Caden Mather bears a load that would wilt most others. But the NCSSM junior has a strength uncommon for his age. The same hands that play slow, emotive piano pieces and craft poems after class are now white-knuckled around a steel bar suspending 165 lbs of iron across his shoulders like a train’s axle and wheels. 

The pianist and poet from Mooresville, who at 5’6” and 155 pounds weighs less than the burden on his shoulders, draws a deep breath. His knees flex and recoil, and in an instant the weight is above his head on extended arms as he dips fully to the floor before rising again upright. Despite its sudden severity, the movement  – called a snatch balance – is smooth and almost dance-like.

Caden is North Carolina’s reigning state champion in his age and weight class in Olympic weightlifting. He claimed the title in the summer of 2019, besting his opponent by a whopping 66 pounds over two gut-busting exercises – the clean and jerk (where he brought 235 pounds from the floor to the front of his shoulders, then paused before forcing it above his head), and the snatch, (where 175 pounds went from the floor to above his head in one smooth, fluid and mechanical motion). His strength has grown since.

Those gains motivate Caden. “I like being able to see my progress,” he says. “I can see those numbers rising.”

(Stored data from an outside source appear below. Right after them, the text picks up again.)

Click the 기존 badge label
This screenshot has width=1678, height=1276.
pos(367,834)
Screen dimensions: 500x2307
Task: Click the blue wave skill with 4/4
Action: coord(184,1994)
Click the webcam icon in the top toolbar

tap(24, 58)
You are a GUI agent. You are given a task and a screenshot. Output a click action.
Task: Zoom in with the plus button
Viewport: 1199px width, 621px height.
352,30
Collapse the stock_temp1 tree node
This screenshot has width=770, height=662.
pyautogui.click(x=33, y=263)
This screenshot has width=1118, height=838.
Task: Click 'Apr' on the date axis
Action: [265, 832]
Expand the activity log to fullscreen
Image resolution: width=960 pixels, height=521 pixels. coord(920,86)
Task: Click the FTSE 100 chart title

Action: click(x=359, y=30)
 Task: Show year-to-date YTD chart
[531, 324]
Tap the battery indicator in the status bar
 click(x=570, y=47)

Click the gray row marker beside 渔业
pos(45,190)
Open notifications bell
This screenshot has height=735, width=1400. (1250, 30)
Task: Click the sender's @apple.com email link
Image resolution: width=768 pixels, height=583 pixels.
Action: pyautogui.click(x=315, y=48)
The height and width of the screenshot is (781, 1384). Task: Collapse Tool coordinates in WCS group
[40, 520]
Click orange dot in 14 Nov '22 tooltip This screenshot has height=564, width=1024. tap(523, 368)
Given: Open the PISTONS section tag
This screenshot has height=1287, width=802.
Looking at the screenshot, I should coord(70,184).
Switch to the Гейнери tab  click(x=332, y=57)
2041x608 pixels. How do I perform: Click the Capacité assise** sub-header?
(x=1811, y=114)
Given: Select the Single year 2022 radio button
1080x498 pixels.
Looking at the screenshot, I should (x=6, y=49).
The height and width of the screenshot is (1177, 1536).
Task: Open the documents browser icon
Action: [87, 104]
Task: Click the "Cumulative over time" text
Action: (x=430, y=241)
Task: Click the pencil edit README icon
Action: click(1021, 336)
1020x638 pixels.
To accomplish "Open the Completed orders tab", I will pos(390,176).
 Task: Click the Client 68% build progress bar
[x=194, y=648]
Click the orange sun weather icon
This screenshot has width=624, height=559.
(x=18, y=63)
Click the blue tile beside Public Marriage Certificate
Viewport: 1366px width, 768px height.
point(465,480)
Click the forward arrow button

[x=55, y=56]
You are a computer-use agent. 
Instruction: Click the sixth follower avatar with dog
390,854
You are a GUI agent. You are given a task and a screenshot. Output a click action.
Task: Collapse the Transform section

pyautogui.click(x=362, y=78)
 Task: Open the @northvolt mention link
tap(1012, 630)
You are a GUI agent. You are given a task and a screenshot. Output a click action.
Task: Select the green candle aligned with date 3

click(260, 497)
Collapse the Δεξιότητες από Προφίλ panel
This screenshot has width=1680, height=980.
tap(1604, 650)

But he also likes the physical feeling he gets after a workout, even the fatigue and ache. “Every day I go to the gym I come home and I’m sore, so I know I put in the work I need to put in. If I’m not sore, I know I need to work harder.

“I like suffering,” he says.

Caden’s path to state Olympic weightlifting champion began years ago through soccer. A trip to a Crossfit gym to enhance his conditioning on the pitch led to his discovery of a new way to engage his body. By the middle of his sophomore year of high school, Caden had become a nationally ranked Crossfit athlete, a distinction he shared with his equally athletic mother.

His competitive spirit exceeded his build, however. There are no weight classes grouping athletes in Crossfit competitions. Though strong for his age, Caden would be at a natural but distinct disadvantage against the most elite of Crossfit athletes, who tend to be taller and proportionately heavier. His Crossfit coach suggested he give weightlifting a shot.

And what a shot it was.

A professional career in weightlifting would be ideal, but Caden is pragmatic about the future. He plans to participate in USA Weightlifting’s national Olympic weightlifting competition, and perhaps its American Open. But he’ll be in a new age class with athletes several years older than him. Both the number of athletes competing and the skill will increase dramatically. So, too, will the scores needed to qualify. There’s a lot left at NCSSM to focus on. His senior year lies ahead. College comes after that. But then what? “I have no clue,” Caden says. 

Now he backtracks — he does have a clue. It’s an image in his head: rolling hills of Scotland and Ireland. A simple life of hard work, far from a city and noise and lights, maybe as a distiller. An existence driven not by technology and digital devices, but by smells and sounds and tastes and a metaphorical hand upon the wheel. Not surprising for a kid who, when the textbooks are closed and the weights back on the rack, turns to the piano and poetry.

But before any of that comes about, there’s another rep to complete. Caden increases the load on the bar, steps under the weight. There it is again, that welcome strain, the total focus on this present moment, and the promise of a task completed.